ML.Feature

class ddf_library.functions.ml.feature.Binarizer(threshold=0.0)

Bases: ddf_library.bases.ddf_model.ModelDDF

Binarize data (set feature values to 0 or 1) according to a threshold

Values greater than the threshold map to 1, while values less than or equal to the threshold map to 0. With the default threshold of 0, only positive values map to 1.

Example:
>>> ddf = Binarizer(threshold=5.0).transform(ddf, input_col=['feature'])
Parameters:threshold – Feature values below or equal to this are replaced by 0, above it by 1. Default = 0.0;
check_fitted_model()
load_model(filepath)

Load a machine learning model from a binary file in a storage.

Parameters:filepath – The absolute path name;
Returns:self
Example:
>>> ml_model = Kmeans().load_model('hdfs://localhost:9000/model')
save_model(filepath, overwrite=True)

Save a machine learning model as a binary file in a storage.

Parameters:
  • filepath – The output absolute path name;
  • overwrite – Overwrite if file already exists (default, True);
Returns:

self

Example:
>>> cls = KMeans().fit(dataset, input_col=['col1', 'col2'])
>>> cls.save_model('hdfs://localhost:9000/trained_model')
transform(data, input_col, output_col=None, remove=False)
Parameters:
  • data – DDF
  • input_col – List of columns;
  • output_col – Output columns names.
  • remove – Remove input columns after execution (default, False).
Returns:

DDF

class ddf_library.functions.ml.feature.CountVectorizer(vocab_size=200, min_tf=1.0, min_df=1, binary=True)

Bases: ddf_library.bases.ddf_model.ModelDDF

Converts a collection of text documents to a matrix of token counts.

Example:
>>> cv = CountVectorizer().fit(ddf1, input_col='col_1')
>>> ddf2 = cv.transform(ddf1, output_col='col_2')
Parameters:
  • vocab_size – Maximum size of the vocabulary. (default, 200)
  • min_tf – Specifies the minimum number of different documents a term must appear in to be included in the vocabulary.
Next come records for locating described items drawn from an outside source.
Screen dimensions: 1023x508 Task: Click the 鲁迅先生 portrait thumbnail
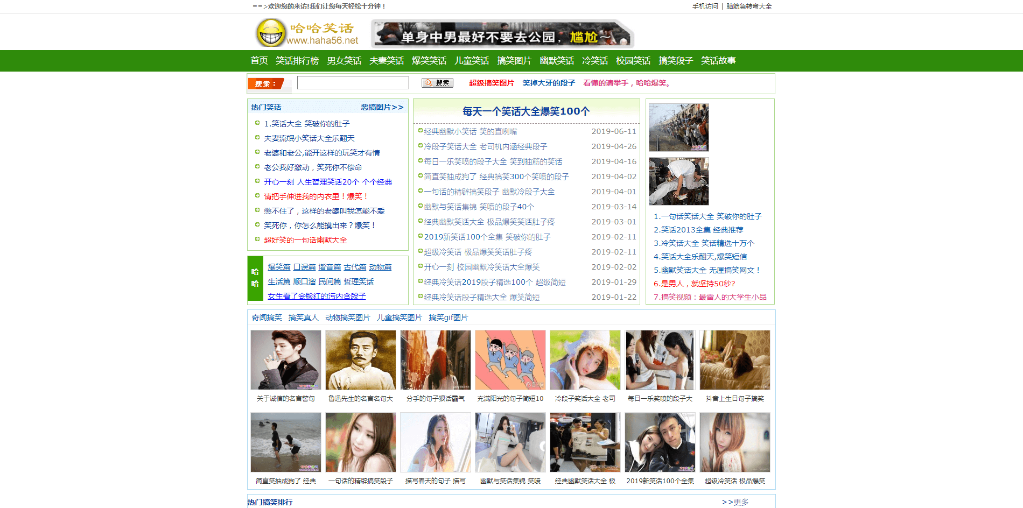pos(360,360)
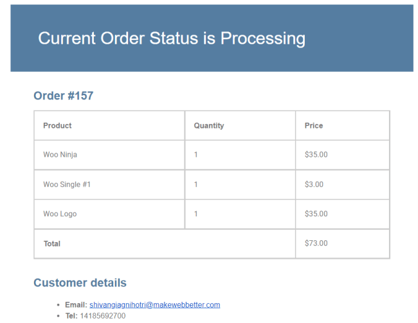
Task: Click the Current Order Status header title
Action: coord(172,39)
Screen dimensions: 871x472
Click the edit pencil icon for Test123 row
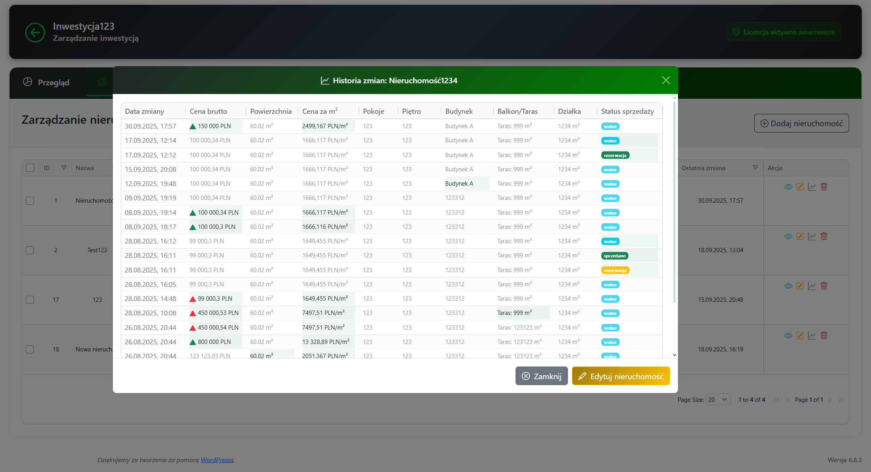(800, 236)
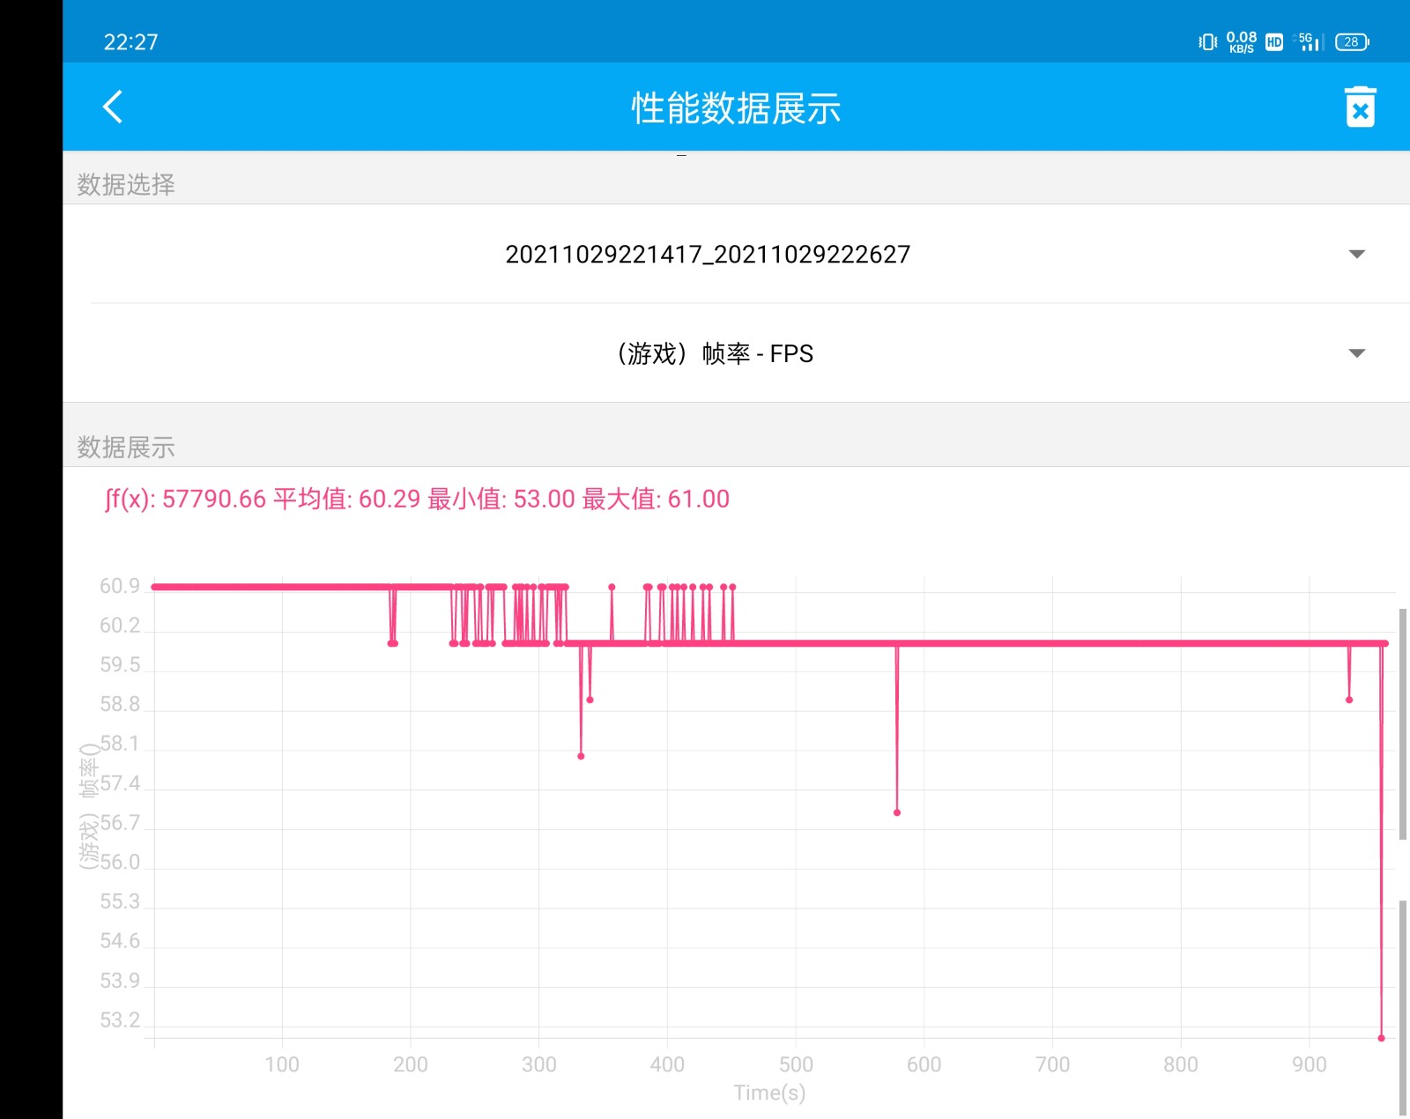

If this is an integer >= 1, this specifies the number of documents the term must appear in; Default 1.0;
  • min_df – Filter to ignore rare words in a document. For each document, terms with frequency/count less than the given threshold are ignored. If this is an integer >= 1, then this specifies a count (of times the term must appear in the document);
  • binary – If True, all nonzero counts are set to 1.
check_fitted_model()
fit(data, input_col)

Fit the model.

Parameters:
  • data – DDF
  • input_col – Input column name with the tokens;
Returns:

a trained model

fit_transform(data, input_col, output_col=None, remove=False)

Fit the model and transform.

Parameters:
  • data – DDF
  • input_col – Input column name with the tokens;
  • output_col – Output field (default, add suffix ‘_vectorized’);
  • remove – Remove input columns after execution (default, False).
Returns:

DDF

load_model(filepath)

Load a machine learning model from a binary file in a storage.
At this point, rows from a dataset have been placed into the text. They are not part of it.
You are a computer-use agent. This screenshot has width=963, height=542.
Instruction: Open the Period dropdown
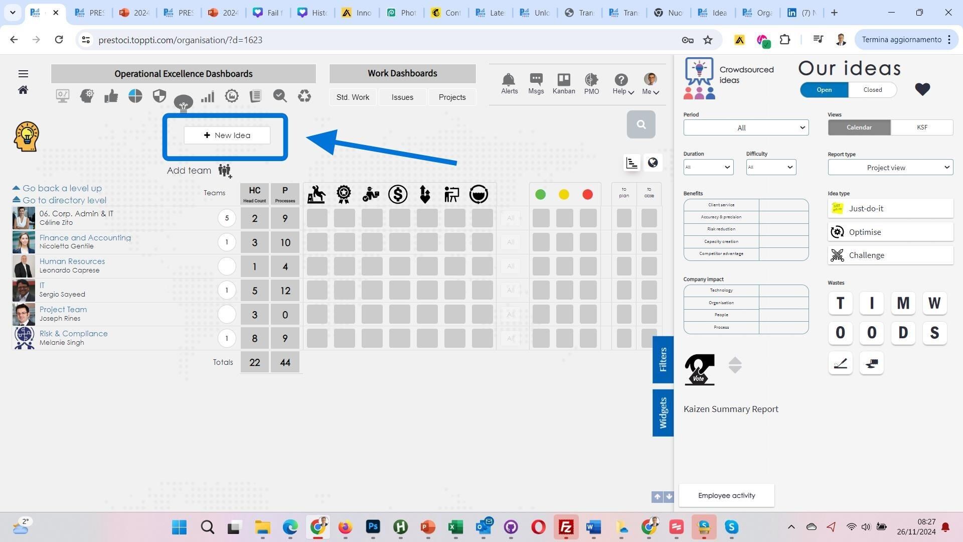[x=745, y=127]
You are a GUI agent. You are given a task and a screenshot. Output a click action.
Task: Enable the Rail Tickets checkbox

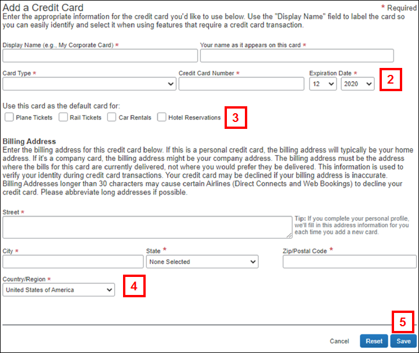(64, 117)
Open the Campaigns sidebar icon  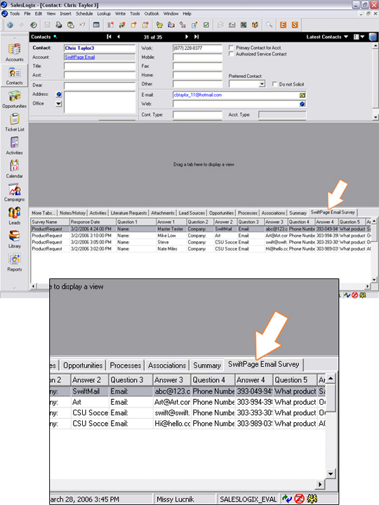coord(15,192)
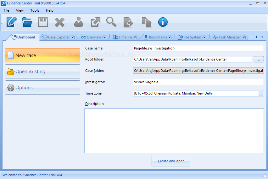Select Open existing in the sidebar

click(x=42, y=72)
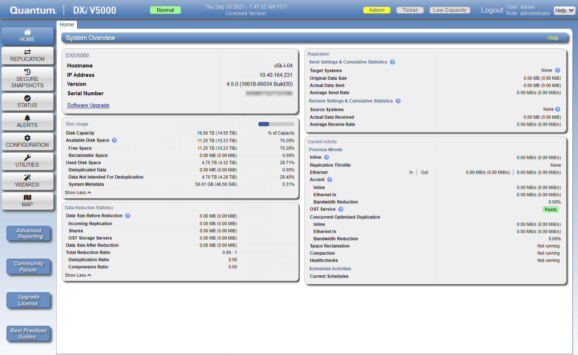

Parameters:filepath – The absolute path name;
Returns:self
Example:
>>> ml_model = Kmeans().load_model('hdfs://localhost:9000/model')
save_model(filepath, overwrite=True)

Save a machine learning model as a binary file in a storage.

Parameters:
  • filepath – The output absolute path name;
  • overwrite – Overwrite if file already exists (default, True);
Returns:

self

Example:
>>> cls = KMeans().fit(dataset, input_col=['col1', 'col2'])
>>> cls.save_model('hdfs://localhost:9000/trained_model')
transform(data, input_col=None, output_col=None, remove=False)
Parameters:
  • data – DDF
  • input_col – Input column name with the tokens;
  • output_col – Output field (default, add suffix ‘_vectorized’);
  • remove – Remove input columns after execution (default, False).
Returns:

DDF

class ddf_library.functions.ml.feature.IndexToString(model)

Bases: ddf_library.bases.ddf_model.ModelDDF

Symmetrically to StringIndexer, IndexToString maps a column of label indices back to a column containing the original labels as strings. :Example: >>> ddf2 = IndexToString(model=model) >>> .transform(ddf1, input_col=’category_indexed’)
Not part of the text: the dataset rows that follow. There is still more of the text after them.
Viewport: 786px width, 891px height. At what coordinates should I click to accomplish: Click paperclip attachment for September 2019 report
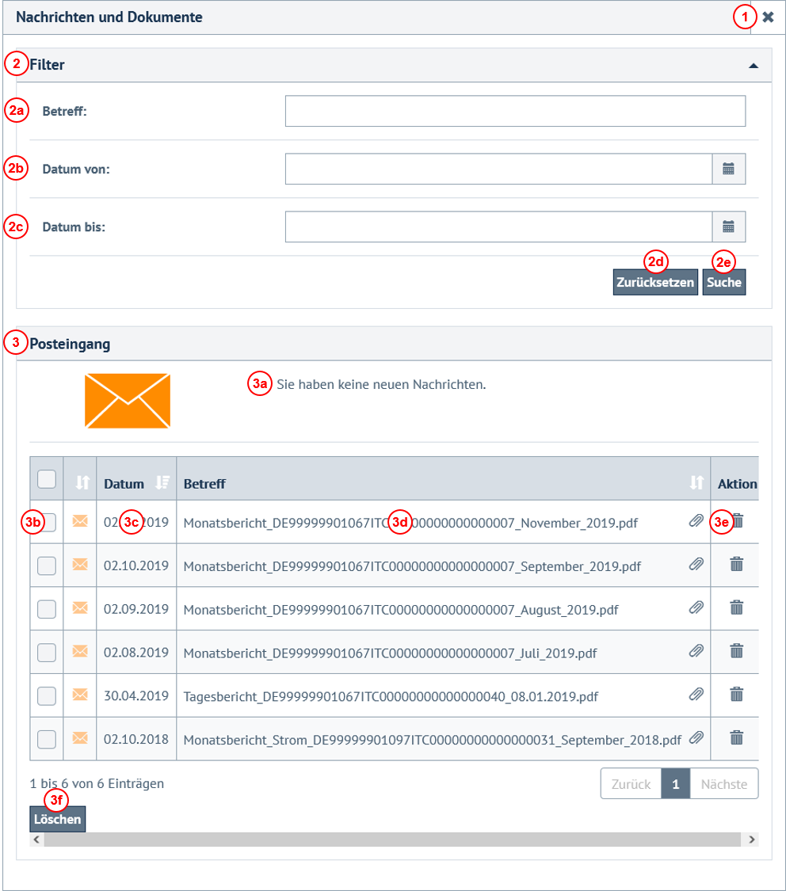pos(696,565)
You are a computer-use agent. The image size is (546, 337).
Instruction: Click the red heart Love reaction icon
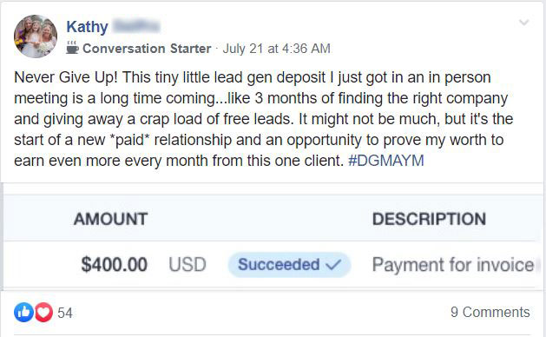(x=43, y=312)
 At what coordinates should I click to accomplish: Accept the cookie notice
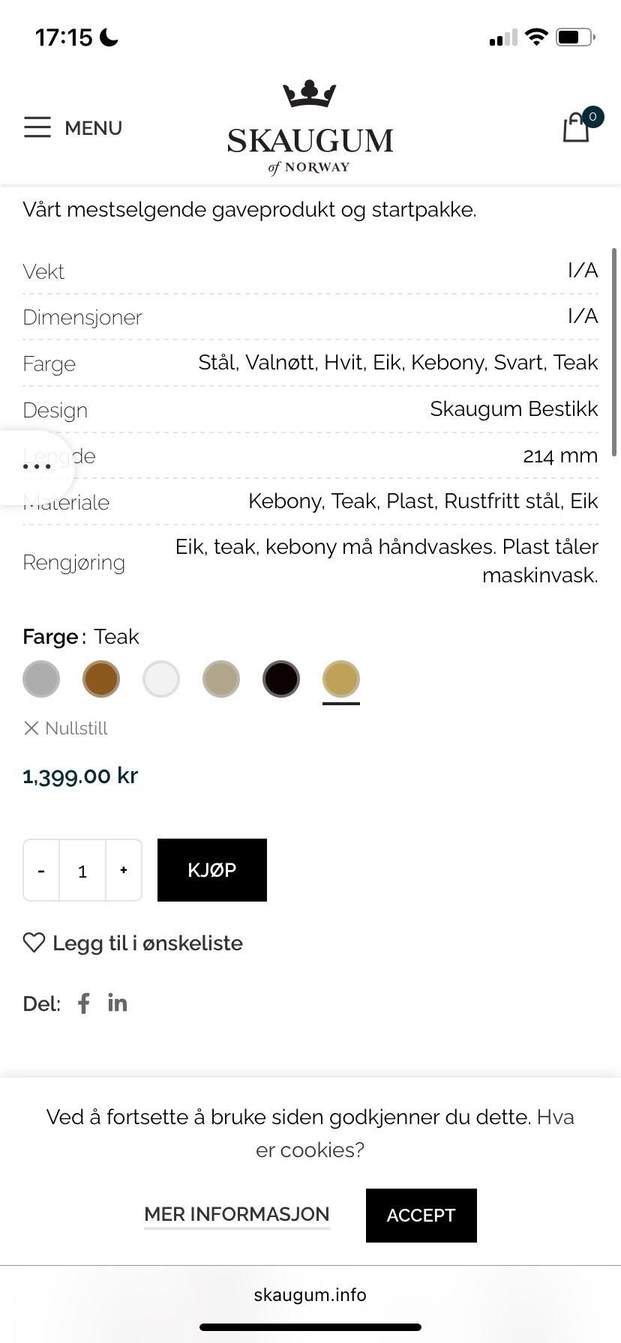421,1216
Parameters:model – Model generated by StringIndexer;
check_fitted_model()
load_model(filepath)

Load a machine learning model from a binary file in a storage.

Parameters:filepath – The absolute path name;
Returns:self
Example:
>>> ml_model = Kmeans().load_model('hdfs://localhost:9000/model')
save_model(filepath, overwrite=True)

Save a machine learning model as a binary file in a storage.

Parameters:
  • filepath – The output absolute path name;
  • overwrite – Overwrite if file already exists (default, True);
Returns:

self

Example:
>>> cls = KMeans().fit(dataset, input_col=['col1', 'col2'])
>>> cls.save_model('hdfs://localhost:9000/trained_model')
transform(data, input_col, output_col=None)
Parameters:
  • data
  • input_col – Input column name;
  • output_col – Output column name.
Returns:

class ddf_library.functions.ml.feature.MaxAbsScaler

Bases: ddf_library.bases.ddf_model.ModelDDF

MaxAbsScaler transforms a data set of features rows, rescaling each feature to range [-1, 1] by dividing through the maximum absolute value in each feature.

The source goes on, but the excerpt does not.